Não sei brincávamos de roda frequentemente ou se foi uma única vez. Provavelmente foram muitas, porque a música me ficou no cérebro, inclusive com sua letra originalíssima: "Fui na esponja buscar meu chapéu/ azul e branco da cor daquele céu"
Muitos anos e quilômetros depois ouvi crianças de outras paragens relatando viagens à "Espanha" para buscar o mesmo chapéu - o que faz mais sentido do que a minha "esponja", mas não me altera a memória nem os afetos. O resto dos versos não varia. Nem o final: "Cada qual pega o seu par pra não ficar como a vovó"
Eliane, minha irmã mais velha, tinha métodos nada democráticos de organizar a correria: determinava em cochichos ao ouvido de cada um a quem se devia buscar no final da brincadeira, para formar o par e não ser alvo da galhofa geral: "A bênção vovó que ficou no caritó"
Caritó, em pernambuquês, é o lugar dos que não se casam, o que evoca outra vez a licença poética: fora das brincadeiras de roda vovó sempre é alguém que escapou do caritó e formou grande prole... Deixa pra lá! A brincadeira terminava pra mim, quando Eliane cochichava no ouvido de todo mundo e pra mim dizia em alto e bom som: "Você pode ficar com qualquer um"... Era a desgraça: meu turno de vovó-no-caritó... Eu que nunca fui lá um mestre em artes de saber perder, protestava aos prantos, até sair da brincadeira ou a brincadeira sair da roda...

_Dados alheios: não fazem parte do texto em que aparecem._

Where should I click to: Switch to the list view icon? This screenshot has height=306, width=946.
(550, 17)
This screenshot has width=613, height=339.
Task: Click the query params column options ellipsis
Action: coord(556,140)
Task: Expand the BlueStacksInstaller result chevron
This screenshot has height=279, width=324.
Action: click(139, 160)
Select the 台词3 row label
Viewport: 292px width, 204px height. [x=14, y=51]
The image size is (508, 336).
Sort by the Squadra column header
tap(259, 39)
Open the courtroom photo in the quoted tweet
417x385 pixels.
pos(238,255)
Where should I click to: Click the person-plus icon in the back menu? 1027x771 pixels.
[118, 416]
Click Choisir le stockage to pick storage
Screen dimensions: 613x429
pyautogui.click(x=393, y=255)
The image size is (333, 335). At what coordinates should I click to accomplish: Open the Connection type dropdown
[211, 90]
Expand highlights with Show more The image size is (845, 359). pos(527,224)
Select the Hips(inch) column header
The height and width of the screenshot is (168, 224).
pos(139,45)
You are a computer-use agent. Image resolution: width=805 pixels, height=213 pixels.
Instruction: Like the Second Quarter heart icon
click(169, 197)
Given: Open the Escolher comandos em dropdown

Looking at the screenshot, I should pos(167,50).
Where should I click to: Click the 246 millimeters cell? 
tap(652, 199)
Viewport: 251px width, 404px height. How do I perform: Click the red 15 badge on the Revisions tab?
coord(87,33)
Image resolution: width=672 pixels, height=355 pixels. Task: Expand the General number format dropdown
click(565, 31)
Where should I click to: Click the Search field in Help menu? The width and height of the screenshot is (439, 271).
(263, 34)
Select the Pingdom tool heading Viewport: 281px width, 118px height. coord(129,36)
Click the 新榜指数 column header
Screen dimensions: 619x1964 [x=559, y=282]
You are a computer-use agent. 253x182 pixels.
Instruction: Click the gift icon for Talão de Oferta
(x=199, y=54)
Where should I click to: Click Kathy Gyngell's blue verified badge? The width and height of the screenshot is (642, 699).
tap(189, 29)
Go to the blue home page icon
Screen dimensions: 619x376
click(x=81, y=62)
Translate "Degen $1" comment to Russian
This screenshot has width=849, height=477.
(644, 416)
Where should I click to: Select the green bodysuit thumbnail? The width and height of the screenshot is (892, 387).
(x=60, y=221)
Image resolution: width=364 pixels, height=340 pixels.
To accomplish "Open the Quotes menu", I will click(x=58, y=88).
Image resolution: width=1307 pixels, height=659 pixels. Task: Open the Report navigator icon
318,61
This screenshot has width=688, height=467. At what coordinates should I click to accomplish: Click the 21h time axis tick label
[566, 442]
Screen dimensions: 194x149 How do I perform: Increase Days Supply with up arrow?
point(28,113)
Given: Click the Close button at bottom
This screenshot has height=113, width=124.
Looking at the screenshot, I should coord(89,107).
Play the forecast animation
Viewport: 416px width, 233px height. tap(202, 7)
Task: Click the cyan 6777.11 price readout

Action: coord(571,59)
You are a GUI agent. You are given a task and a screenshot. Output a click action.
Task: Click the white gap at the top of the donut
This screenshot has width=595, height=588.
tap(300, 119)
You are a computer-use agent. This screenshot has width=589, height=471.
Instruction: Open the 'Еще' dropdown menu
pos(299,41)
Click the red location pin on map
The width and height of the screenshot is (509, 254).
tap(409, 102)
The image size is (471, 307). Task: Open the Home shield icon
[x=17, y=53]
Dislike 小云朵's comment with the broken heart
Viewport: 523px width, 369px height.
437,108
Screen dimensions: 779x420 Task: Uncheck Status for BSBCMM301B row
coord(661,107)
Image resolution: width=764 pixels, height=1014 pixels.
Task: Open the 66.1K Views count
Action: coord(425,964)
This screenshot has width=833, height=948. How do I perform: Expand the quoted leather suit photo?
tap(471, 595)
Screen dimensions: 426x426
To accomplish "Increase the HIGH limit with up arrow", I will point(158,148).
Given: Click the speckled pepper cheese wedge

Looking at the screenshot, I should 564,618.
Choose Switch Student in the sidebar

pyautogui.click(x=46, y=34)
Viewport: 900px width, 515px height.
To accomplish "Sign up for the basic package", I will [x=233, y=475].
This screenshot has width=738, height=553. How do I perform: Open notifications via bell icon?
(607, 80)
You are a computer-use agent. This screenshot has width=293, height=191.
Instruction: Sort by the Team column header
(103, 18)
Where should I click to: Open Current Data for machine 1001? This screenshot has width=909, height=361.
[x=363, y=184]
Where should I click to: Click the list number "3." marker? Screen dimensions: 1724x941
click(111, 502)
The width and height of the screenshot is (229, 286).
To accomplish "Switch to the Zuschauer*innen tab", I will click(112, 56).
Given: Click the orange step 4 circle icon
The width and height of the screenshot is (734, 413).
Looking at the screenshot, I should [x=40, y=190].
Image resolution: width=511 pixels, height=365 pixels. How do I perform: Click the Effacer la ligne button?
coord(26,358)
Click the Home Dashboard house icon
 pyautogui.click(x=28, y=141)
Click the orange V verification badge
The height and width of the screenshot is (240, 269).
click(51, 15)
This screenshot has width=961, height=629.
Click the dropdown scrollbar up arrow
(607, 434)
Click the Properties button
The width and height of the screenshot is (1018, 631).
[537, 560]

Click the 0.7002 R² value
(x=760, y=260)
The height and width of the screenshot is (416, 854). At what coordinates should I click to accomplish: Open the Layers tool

O bom é que o repertória era generoso: cantorias, jogo de pedra, barra-bandeira, boi-de-barro, cawboys de plástico, esconde-esconde, banho de açúde, escalada em pedras, helicóptero de sabugo e penas de galinha, bola de meia, chimbra, pular corda, passar o dedo na chama do candeeiro, fazer conchas com as mãos sobre a luz da lamparida só pra ver o vermelho da luz atravessando as articulações dos dedos, pegar vagalume, rodar tição em brasa pra fazer desenhos de luz no breu da noite... e um sem fim de coisinhas de encher a infância de sabor e a vida de marcas.